Posted by on Jul 22, 2015

In today’s post Value Research’s Dhirendra Kumar has written on the misconception that mutual fund investors have about dividends. But most investors are aware that there is a difference between dividends from stocks and those from the mutual funds. Whereas in stocks, dividend means an additional income, in mutual funds the investor is withdrawing a portion of his own money. If I am paid Rs. 2000 from my mutual fund investment as dividend, the value of my investment will decrease on the date it is paid exactly by the same amount. So, Mr Kumar suggests that even if an investor needs regular income, it is better to keep his investments in the Growth Option of the fund and withdraw the amount he needs or to execute a Systematic Withdrawal Plan (SWP) to meet his monthly needs.

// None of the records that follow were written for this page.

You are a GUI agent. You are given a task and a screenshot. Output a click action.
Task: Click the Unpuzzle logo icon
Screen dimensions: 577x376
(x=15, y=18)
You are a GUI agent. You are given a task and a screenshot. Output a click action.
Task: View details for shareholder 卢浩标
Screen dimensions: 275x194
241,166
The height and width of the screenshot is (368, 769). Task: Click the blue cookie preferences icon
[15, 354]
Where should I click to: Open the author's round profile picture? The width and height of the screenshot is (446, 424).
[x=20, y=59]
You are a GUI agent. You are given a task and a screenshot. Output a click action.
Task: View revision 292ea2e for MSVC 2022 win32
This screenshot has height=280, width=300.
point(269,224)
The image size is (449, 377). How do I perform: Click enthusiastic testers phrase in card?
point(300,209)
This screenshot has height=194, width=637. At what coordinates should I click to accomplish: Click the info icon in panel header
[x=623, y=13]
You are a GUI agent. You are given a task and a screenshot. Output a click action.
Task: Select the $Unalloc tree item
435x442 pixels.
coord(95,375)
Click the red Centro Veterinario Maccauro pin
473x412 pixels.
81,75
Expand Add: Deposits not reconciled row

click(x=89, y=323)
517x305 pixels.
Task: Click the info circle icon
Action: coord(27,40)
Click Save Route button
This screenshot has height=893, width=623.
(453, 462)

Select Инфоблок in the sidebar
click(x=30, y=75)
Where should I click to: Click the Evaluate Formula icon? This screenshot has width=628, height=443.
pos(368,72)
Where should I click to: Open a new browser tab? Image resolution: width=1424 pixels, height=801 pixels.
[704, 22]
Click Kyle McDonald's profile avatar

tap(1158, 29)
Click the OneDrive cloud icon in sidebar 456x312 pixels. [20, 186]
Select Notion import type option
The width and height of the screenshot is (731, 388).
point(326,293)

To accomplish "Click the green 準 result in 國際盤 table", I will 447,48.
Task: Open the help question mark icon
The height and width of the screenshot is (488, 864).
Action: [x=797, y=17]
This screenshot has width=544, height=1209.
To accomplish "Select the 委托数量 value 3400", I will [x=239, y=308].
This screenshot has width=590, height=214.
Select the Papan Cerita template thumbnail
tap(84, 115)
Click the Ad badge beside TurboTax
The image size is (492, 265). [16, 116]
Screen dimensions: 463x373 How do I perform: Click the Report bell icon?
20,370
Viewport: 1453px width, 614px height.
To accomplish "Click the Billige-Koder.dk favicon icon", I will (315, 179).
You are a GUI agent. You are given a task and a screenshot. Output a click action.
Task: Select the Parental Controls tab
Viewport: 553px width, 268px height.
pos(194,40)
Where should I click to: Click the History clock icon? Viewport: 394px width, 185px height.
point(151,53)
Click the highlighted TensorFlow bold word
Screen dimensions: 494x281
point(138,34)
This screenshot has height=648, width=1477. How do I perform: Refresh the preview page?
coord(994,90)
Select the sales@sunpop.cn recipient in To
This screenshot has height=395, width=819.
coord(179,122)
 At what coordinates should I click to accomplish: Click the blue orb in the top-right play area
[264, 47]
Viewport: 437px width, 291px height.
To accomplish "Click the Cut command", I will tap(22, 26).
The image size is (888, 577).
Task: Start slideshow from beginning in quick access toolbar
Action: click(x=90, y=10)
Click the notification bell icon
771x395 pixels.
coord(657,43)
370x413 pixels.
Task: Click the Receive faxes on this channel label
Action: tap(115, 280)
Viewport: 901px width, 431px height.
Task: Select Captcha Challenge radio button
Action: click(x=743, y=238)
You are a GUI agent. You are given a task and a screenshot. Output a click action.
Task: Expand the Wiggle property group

While admitting that it is wrong to think of mutual fund dividends as an additional income, an astute equity fund investor may not buy this argument. We must remember that dividends from equity funds are not taxed in India on the date of this post. The fund house does not pay Dividend Distribution Tax (DDT) while paying the dividend and the dividend is also tax-free at the hand of the investor. So, if an investor gets a dividend, he is earning tax-free income from day one. If he invests in the Growth Option of the fund, he will have to wait for one full year before any gains he made would be free from Long Term Capital Gains tax. Moreover, for the dividend payment no repeated action is required from the investor other than initially opting for the dividend option.

Secondly, if we want some sort of an income from our equity investments and want to withdraw some money, the fund manager may be in a much better position to judge when to take it out considering the market conditions, immediate prospect of earnings and valuations. So, one may ask that if the investor expects some income from his equity funds, isn’t the fund manager in a better place to decide when to pay dividends rather than the investor himself withdrawing some portion of his investment? If the fund manager is an expert on when, where and how much to invest, isn’t he also a better judge of when to take some money off the table and hopefully put it in the investor’s pocket?

The only drawback of the Dividend Option is that there is no certainty that dividends will be paid, nor is there any guarantee of the frequency and amount of that payment. But if an investor can take such uncertainties in his stride, it is much better for him to opt for the Dividend Option of an equity mutual fund rather than the Growth Option. There are funds like BNP Paribas Dividend Yield Fund that has been paying monthly dividends without fail for many years now. Some other funds, like Tata Equity PE Fund, have trigger options and declare dividends when the NAV increases by a certain percentage or the fund value crosses a certain threshold.

However, if you are an investor in non-equity debt or liquid funds which attract a DDT of more than 28%, unless you fall in the highest 30% tax bracket, it is better to opt for the Growth Option and start an SWP, preferably after three years, if you need a regular withdrawal.